Despite the valuable insights provided by this study, several limitations should be acknowledged. The cross-sectional design of our study precludes the establishment of temporal relationships between 25(OH)D deficiency, inflammatory markers, and obesity. Therefore, our conclusions should be interpreted with caution and require further validation through longitudinal studies. Additionally, while our analysis adjusted for several potential confounders, residual confounding may still exist. Future research should consider additional variables that may influence the relationship between 25(OH)D and obesity. Although our study provides valuable insights into the mediating role of inflammatory markers in the association between 25(OH)D deficiency and obesity in children and adolescents, it is crucial to acknowledge that using a body mass index (BMI) threshold of ≥ 30 kg/m² as a criterion for obesity in individuals aged 2–17 years is methodologically inappropriate. This criterion may result in misclassification, which could potentially affect the interpretation of our findings. Future studies should employ appropriate pediatric BMI percentiles to ensure accurate classification and yield more reliable results.

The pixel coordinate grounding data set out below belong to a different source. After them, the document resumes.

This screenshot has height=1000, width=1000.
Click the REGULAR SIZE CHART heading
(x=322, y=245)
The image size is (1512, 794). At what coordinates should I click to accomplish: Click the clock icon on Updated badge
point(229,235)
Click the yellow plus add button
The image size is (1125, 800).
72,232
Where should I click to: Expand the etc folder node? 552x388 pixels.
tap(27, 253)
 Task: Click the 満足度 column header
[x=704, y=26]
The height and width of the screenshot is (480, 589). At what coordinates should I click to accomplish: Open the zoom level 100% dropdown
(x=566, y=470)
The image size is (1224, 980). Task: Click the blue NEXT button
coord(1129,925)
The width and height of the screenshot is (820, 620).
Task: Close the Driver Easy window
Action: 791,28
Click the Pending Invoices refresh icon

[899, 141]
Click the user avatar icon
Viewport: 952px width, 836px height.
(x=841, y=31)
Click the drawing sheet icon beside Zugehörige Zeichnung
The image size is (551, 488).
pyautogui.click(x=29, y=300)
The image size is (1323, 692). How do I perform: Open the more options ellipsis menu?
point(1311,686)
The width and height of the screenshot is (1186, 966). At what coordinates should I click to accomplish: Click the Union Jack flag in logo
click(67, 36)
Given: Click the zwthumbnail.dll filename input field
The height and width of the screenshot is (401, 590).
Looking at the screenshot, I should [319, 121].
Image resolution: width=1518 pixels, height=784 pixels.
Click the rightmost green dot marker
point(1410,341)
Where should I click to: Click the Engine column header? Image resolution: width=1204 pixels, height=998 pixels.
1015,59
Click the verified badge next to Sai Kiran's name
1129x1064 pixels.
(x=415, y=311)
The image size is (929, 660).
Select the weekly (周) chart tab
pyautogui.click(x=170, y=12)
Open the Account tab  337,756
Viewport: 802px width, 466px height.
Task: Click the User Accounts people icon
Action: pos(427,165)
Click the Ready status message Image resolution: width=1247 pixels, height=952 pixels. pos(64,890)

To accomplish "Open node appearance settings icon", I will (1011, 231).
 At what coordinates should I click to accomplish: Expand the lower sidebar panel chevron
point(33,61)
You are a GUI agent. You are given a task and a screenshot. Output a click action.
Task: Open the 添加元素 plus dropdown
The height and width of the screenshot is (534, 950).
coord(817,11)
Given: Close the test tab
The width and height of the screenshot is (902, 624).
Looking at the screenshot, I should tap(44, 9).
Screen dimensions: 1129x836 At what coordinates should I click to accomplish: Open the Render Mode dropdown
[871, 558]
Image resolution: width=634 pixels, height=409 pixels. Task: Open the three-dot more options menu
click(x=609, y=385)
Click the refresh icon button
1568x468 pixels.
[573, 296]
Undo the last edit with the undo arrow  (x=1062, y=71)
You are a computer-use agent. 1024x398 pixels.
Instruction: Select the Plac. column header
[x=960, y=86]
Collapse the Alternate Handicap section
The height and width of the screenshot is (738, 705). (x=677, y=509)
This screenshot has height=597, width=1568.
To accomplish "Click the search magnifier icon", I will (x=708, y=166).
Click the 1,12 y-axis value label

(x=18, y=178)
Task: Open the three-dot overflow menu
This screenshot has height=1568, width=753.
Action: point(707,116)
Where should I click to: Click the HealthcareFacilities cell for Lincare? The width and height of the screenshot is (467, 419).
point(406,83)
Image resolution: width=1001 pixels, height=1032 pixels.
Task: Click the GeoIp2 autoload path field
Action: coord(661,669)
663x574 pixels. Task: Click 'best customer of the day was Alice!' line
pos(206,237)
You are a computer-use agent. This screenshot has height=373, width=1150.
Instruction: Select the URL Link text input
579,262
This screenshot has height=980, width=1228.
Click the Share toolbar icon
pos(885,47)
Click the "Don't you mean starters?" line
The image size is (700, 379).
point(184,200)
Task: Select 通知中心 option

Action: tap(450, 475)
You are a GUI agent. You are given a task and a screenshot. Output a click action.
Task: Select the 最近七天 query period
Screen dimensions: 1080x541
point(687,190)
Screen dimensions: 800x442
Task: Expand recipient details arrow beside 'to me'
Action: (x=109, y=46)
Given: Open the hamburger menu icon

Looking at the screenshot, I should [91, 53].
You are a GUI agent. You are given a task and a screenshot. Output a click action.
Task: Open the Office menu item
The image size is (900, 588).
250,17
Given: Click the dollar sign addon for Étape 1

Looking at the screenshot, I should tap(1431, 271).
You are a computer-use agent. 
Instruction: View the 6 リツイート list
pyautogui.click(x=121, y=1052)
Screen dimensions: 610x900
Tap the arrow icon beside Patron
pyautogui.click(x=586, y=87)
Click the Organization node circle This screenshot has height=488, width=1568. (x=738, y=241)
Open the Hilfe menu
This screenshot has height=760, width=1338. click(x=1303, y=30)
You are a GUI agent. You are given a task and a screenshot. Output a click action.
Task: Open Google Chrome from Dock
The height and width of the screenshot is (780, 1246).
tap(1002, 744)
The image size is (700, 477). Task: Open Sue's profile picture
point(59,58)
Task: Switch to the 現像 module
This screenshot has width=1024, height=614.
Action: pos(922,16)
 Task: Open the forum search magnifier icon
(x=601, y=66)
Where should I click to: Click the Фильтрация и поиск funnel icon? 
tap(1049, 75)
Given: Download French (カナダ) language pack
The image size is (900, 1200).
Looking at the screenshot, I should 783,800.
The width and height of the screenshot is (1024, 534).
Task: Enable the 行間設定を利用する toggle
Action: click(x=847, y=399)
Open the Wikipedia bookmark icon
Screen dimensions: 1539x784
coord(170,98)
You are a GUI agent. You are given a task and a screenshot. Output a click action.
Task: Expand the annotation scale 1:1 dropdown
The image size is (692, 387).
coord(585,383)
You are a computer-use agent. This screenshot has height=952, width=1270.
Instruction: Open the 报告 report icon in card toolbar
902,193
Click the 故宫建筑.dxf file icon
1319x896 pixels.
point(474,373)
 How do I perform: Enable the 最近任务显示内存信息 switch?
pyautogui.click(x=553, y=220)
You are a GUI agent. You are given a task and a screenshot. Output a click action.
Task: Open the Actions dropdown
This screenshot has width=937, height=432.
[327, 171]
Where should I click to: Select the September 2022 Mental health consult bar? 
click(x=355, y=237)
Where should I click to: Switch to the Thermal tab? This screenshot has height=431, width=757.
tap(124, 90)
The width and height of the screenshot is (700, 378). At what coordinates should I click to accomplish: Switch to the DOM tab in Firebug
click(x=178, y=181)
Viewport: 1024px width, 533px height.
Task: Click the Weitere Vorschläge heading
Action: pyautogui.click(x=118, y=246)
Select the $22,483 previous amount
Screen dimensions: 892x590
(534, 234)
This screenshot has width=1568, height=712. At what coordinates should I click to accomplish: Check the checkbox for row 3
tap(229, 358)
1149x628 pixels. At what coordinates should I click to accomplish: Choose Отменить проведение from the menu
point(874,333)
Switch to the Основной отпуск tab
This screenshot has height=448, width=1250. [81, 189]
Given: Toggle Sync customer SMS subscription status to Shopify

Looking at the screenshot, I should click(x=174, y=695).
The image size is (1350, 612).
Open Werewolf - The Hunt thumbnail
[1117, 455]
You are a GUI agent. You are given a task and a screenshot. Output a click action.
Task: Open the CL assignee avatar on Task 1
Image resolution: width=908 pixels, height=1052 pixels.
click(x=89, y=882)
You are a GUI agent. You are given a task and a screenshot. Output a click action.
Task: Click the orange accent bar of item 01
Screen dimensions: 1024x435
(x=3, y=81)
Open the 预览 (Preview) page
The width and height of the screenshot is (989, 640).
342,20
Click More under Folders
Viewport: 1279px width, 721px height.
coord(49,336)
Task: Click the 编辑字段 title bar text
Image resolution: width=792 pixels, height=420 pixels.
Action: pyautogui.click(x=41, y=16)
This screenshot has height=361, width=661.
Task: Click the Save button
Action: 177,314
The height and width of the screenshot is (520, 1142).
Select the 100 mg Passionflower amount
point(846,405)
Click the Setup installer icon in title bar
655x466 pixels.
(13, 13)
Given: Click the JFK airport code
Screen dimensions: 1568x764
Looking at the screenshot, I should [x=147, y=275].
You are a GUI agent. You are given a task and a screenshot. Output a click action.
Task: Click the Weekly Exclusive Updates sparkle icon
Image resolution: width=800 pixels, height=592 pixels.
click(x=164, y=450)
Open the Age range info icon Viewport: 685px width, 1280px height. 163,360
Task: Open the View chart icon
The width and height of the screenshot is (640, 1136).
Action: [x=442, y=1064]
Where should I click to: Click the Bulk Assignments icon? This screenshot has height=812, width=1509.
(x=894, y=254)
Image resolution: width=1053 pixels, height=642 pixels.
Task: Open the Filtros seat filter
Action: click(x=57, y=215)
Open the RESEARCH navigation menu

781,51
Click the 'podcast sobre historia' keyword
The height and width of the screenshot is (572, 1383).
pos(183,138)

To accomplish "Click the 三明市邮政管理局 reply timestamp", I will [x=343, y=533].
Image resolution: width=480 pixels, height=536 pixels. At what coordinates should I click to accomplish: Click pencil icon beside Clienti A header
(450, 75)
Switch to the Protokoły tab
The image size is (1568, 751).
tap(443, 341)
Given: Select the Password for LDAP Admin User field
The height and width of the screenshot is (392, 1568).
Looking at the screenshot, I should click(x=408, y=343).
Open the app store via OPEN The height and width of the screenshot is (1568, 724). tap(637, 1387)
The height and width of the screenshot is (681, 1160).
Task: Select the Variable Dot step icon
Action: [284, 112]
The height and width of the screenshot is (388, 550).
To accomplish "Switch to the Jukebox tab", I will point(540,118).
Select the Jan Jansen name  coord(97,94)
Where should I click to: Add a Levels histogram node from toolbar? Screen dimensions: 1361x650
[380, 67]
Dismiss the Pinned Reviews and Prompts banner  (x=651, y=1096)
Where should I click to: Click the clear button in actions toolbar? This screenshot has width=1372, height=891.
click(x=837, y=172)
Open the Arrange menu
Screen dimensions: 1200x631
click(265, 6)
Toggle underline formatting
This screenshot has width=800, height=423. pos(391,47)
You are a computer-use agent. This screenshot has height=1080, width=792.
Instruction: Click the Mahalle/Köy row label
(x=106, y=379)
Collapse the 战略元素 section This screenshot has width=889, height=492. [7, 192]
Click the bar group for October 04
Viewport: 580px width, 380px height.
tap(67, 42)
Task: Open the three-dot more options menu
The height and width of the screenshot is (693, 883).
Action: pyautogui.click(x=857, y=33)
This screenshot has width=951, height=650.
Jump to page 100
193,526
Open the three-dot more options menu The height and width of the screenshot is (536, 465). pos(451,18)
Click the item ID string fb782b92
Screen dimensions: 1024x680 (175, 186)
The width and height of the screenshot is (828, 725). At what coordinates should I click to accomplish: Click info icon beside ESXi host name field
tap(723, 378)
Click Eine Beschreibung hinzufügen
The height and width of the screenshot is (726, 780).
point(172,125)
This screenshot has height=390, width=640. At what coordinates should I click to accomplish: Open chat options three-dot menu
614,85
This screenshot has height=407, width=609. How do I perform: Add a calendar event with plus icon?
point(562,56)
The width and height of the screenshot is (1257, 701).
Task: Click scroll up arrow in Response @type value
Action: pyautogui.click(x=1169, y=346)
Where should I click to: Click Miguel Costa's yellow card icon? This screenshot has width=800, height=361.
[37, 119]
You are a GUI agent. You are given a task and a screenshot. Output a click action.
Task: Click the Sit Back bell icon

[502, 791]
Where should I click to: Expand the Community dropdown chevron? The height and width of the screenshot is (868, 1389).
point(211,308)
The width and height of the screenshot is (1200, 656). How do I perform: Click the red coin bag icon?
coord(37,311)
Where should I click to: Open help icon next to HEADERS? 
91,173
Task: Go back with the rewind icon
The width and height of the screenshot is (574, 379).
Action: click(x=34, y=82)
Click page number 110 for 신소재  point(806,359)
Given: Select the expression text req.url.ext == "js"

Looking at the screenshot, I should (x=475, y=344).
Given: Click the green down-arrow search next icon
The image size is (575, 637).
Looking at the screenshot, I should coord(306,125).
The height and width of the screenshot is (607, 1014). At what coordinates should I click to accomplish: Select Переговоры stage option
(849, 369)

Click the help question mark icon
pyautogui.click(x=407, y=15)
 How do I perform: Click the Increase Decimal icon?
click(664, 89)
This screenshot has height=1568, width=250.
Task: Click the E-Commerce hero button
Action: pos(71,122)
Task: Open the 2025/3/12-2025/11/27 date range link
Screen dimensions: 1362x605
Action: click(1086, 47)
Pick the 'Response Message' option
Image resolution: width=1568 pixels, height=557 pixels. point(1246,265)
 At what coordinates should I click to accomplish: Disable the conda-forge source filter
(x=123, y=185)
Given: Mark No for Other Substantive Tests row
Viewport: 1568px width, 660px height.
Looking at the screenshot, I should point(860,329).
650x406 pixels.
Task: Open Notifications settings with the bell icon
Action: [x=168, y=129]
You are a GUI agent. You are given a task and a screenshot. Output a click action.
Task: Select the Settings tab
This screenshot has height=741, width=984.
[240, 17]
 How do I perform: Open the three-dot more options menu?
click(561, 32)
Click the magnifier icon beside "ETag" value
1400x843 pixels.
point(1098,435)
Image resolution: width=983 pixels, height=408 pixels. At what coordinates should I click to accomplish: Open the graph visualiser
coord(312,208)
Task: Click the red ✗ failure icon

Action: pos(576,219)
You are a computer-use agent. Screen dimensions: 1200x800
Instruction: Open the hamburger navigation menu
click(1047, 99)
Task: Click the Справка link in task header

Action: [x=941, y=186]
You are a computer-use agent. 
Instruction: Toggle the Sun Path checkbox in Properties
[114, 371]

Study novelty and contributions

This study retains a degree of innovativeness as it is the first to investigate the mediating role of inflammatory markers in the relationship between 25(OH)D deficiency and obesity in children and adolescents. The association between 25(OH)D deficiency and obesity involves complex metabolic interactions, including multiple mechanisms such as the inhibition of adipogenesis, regulation of energy expenditure, and control of inflammation. By elucidating the potential pathways through which 25(OH)D influences obesity, our findings offer new insights into the interaction between 25(OH)D and obesity. This research highlights the importance of considering inflammatory markers when assessing the impact of 25(OH)D on obesity risk.

Clinical implications and future research

Supplementing vitamin D may hold significant clinical potential for preventing and improving childhood obesity and its associated metabolic abnormalities. Given that obese children often exhibit lower levels of 25(OH)D, and that 25(OH)D deficiency is linked to an increased risk of obesity and its related diseases, appropriate vitamin D supplementation may enhance the health status of obese children. However, current research findings remain inconsistent, necessitating further randomized controlled trials to confirm the long-term effects of vitamin D supplementation in this population.